От этого удара мужчина отлетел в дальний конец комнаты и сполз по стене на пол.

– Вызывай полицию! – крикнула Надежда. – Чем бы его связать, пока не очухался… Ну, чего стоишь? Ты цела? – спросила она, видя, что Вера не шелохнулась. – Ладно, сама вызову… – Надежда схватила мобильник.

– Не надо полицию… – хрипло сказала Вера и закашлялась. – Это мой муж…

– Муж? – оторопела Надежда. – Это – твой муж?

Нападавший, который теперь стал пострадавшим, отнял руки от лица, и Надежда увидела, что левая щека у него сделалась гораздо больше правой. Надежда почувствовала удовлетворение – хорошо она его приложила, качественно.

– Денечка! – подлетела к нему Вера. – Ты не ушибся? Вставай, тебе нельзя на полу сидеть…
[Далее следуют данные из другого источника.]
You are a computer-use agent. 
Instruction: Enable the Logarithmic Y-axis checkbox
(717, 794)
Он оттолкнул ее руку и встал самостоятельно.

Надежда смерила его взглядом. Муж Веры был неказист – маленького роста, с маленькими руками и ногами, светлый хохолок топорщился на затылке, и глаза детские, серо-голубые. На первый взгляд он походил на мальчика из старых советских фильмов – умненький такой мальчик, вежливый со взрослыми, говорит тихим голосом, слова правильные употребляет, старушек через улицу переводит, кружок авиамоделей посещает. Однако Надежда только что видела, как он душил свою жену. Натурально так душил, всерьез, Вера уж и дышать перестала. Так что голубые наивные глазки Надежду не обманули.
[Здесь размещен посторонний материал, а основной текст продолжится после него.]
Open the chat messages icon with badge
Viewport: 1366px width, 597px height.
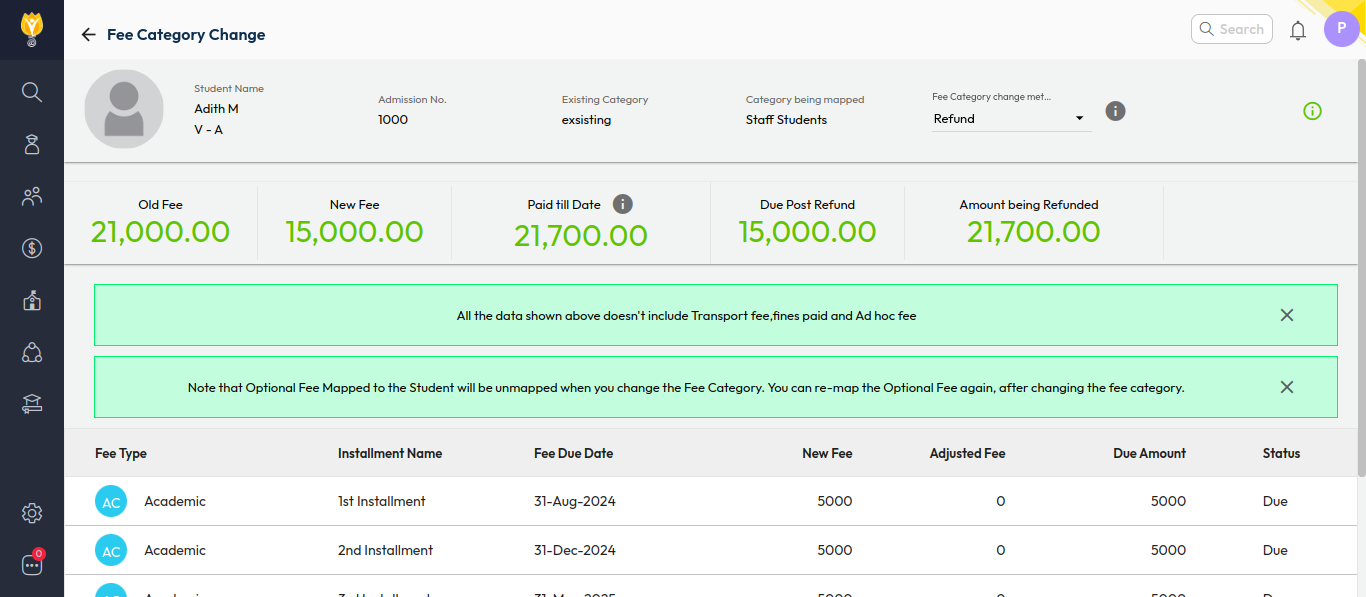32,565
– Что здесь происходит? – спросила она. – Это у вас такие ролевые игры, что ли? Так занимались бы этим дома, а тут все-таки присутственное место, опять же – музей, очаг культуры.

– Вероника, кто эта женщина? – спросил мужчина, полностью игнорируя Надежду.

– Это… это…

– А я проверяющая из комитета по культуре, – встряла Надежда Николаевна. – Вот оцениваю работу музея. А вы, молодой человек, кто будете? И почему находитесь здесь? Кто вас пустил в служебное помещение?